Spontaneous coronary artery dissection (SCAD) is an uncommon ACS presentation, with a reported prevalence of approximately 0.3% in patients undergoing angiography for the first time.58 Angiography can detect SCAD; however, when angiography is inconclusive, OCT can enhance the diagnostic accuracy by visualizing a double-lumen or an intramural hematoma, identifying the rupture site and measuring the extent of thrombi, true and false lumens.59 A potential concern when performing OCT in patients suspected with SCAD is the propagation of the dissection through contrast injection. Nevertheless, an algorithm has been proposed (Fig. 26-5) to utilizing intravascular imaging in identifying and managing SCAD.
FIGURE 26-5
SCAD Algorithm with the roles of IVUS and OCT. In patients with suspected spontaneous coronary artery dissection (SCAD), intravascular imaging such as optical coherence tomography (OCT) or intravascular ultrasound (IVUS) can help enhance the diagnosis accuracy. Depending on the clinical setting, a conservative approach of medical management and watchful waiting with possible imaging follow up has been shown to have excellent clinical and angiographic outcome. For those with acute, ongoing or recurrent ischemia, revascularization is indicated to restore the coronary blood flow and reduce infarct size. There are 3 options: 1) conservative stenting to cover only the entry door and segments showing severe lumen compromise, which may result in residual distal dissection, 2) aggressive stenting that may result in a “full metal jacket” due to propagation of an intramural hematoma, or 3) coronary artery bypass grafting for unstable patients with left main involvement or multiple severe and long dissections. Abbreviations: CABG, coronary artery bypass graft; MSCT, multislice spiral computed tomography; Rx, treat. (Reproduced from Alfonso F, Paulo M, Lennie V, et al. Spontaneous Coronary Artery Dissection Long-Term Follow-Up of a Large Series of Patients Prospectively Managed With a “Conservative” Therapeutic Strategy. JACC: Cardiovascular Interventions. 2012;5(10):1062-1070. Copyright © 2012, with permission from American College of Cardiology Foundation.

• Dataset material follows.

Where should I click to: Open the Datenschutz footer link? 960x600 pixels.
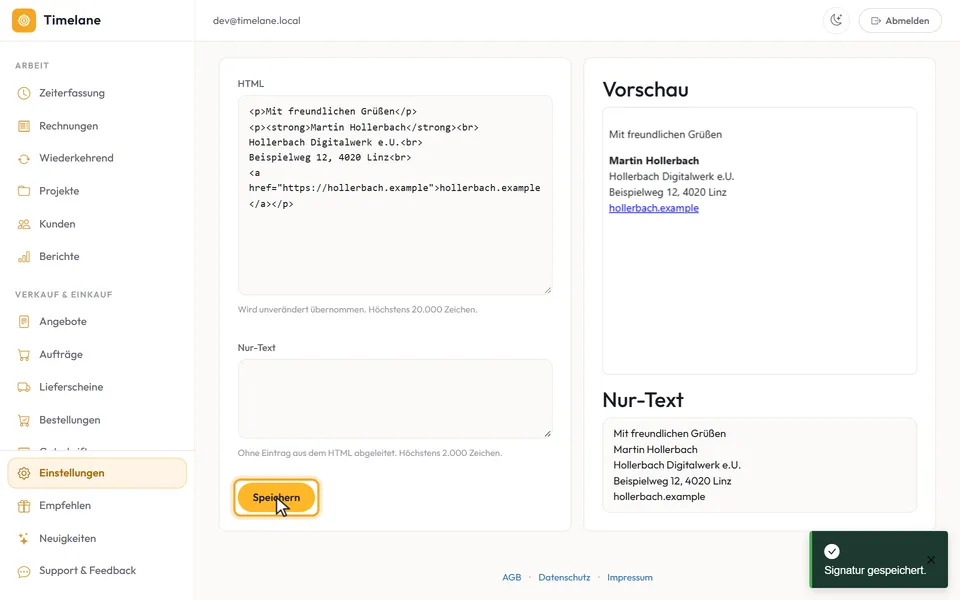(564, 577)
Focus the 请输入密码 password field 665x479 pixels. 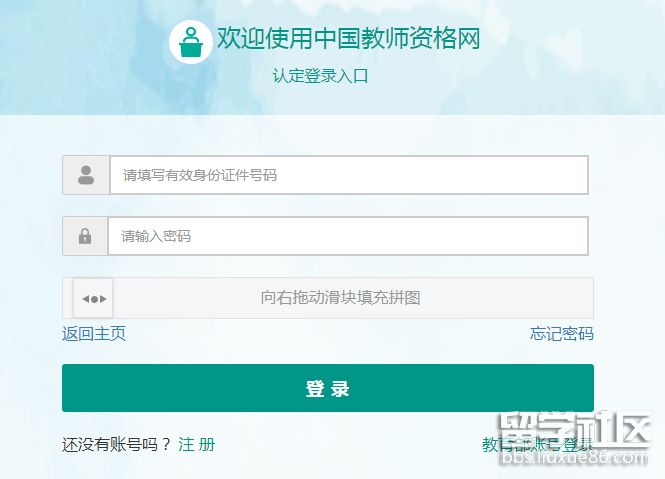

Physiologic evaluation can help the operator determine which coronary lesion to intervene upon. As mentioned previously, both FFR and iFR can guide PCI decision making in intermediate stenoses. In critical angiographic stenosis (>90% diameter stenosis by visual assessment), particularly in a symptomatic patient with evidence of myocardial ischemia, further intravascular physiologic testing is not required to decide on hemodynamic lesion severity. On the other hand, both FFR and iFR have been proposed to help perform spot stenting in patients with tandem lesions or diffuse severe disease. Whether physiologically guided spot stenting or anatomically guided “normal to normal” stenting results in superior outcomes has not been prospectively investigated.